[Document segment Boundary: Start]

Manual Implementation

import numpy as np

def mean_pool(hidden, mask):
    """
    Mean pooling with mask.
    hidden: (B, T, d)   mask: (B, T) with 1=real, 0=padding
    Returns: (B, d)
    """
    mask_exp = mask[:, :, None]                          # (B, T, 1)
    summed = (hidden * mask_exp).sum(axis=1)             # (B, d)
    counts = mask_exp.sum(axis=1).clip(min=1e-9)         # (B, 1)
    return summed / counts                                # (B, d)

def max_pool(hidden, mask):
    """
    Max pooling with mask.
    hidden: (B, T, d)   mask: (B, T) with 1=real, 0=padding
    Returns: (B, d)
    """
    masked = np.where(mask[:, :, None], hidden, -1e9)    # (B, T, d)
    return masked.max(axis=1)                             # (B, d)

def cls_pool(hidden):
    """CLS token pooling. hidden: (B, T, d). Returns: (B, d)."""
    return hidden[:, 0, :]                                # (B, d)

Popular Uses

Sentence embeddings (Sentence-BERT, E5, GTE): mean pooling over transformer outputs to produce fixed-size sentence vectors for retrieval and similarity
Text classification (BERT): CLS token fed to a classification head for sentiment analysis, NLI, etc.

[Document segment Boundary: End]
[Data Boundary: Start]

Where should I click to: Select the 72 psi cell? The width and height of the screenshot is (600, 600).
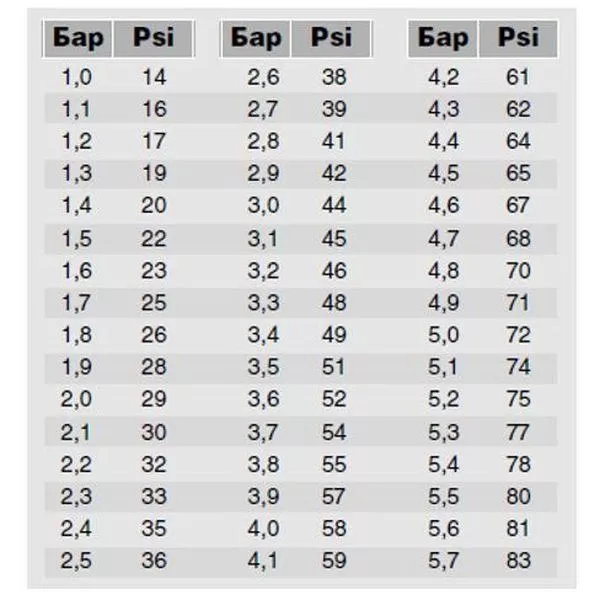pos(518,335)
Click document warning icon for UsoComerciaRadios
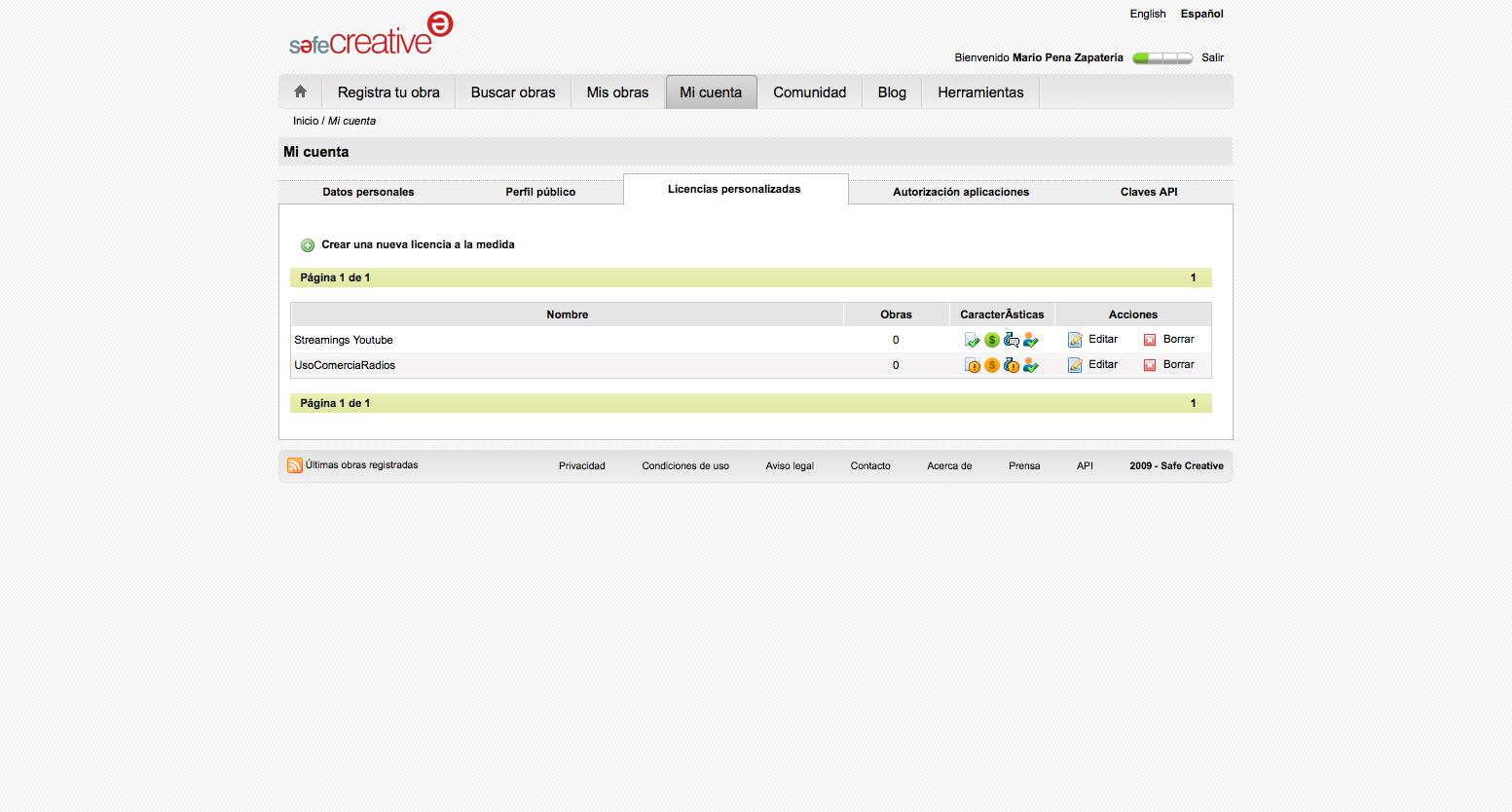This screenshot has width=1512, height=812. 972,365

[Data Boundary: End]

:: Task 1 ::
Reproduce the part of the pooling excerpt starting with "masked = np.where(mask[:, :, None], hidden, -1e9)" and going on through "analysis, NLI, etc.".
:: Task 2 ::
Answer these questions from the pooling excerpt:
(a) What value does max_pool put in place of padding positions before taking the maximum?
(b) What minimum value are the counts clipped to in mean_pool?
(c) Which three models are named for sentence embeddings?
:: Task 3 ::
Summarize the pooling excerpt in two sentences.

:: Exercise response 1 ::
masked = np.where(mask[:, :, None], hidden, -1e9)    # (B, T, d)
    return masked.max(axis=1)                             # (B, d)

def cls_pool(hidden):
    """CLS token pooling. hidden: (B, T, d). Returns: (B, d)."""
    return hidden[:, 0, :]                                # (B, d)

Popular Uses

Sentence embeddings (Sentence-BERT, E5, GTE): mean pooling over transformer outputs to produce fixed-size sentence vectors for retrieval and similarity
Text classification (BERT): CLS token fed to a classification head for sentiment analysis, NLI, etc.

:: Exercise response 2 ::
(a) -1e9
(b) 1e-9
(c) Sentence-BERT, E5, and GTE

:: Exercise response 3 ::
The pooling excerpt gives NumPy implementations of mean pooling and max pooling, both of which use a padding mask, and of CLS token pooling, each turning hidden states of shape (B, T, d) into (B, d). It lists mean pooling over transformer outputs for sentence embeddings in Sentence-BERT, E5, and GTE, and CLS token pooling for text classification with BERT.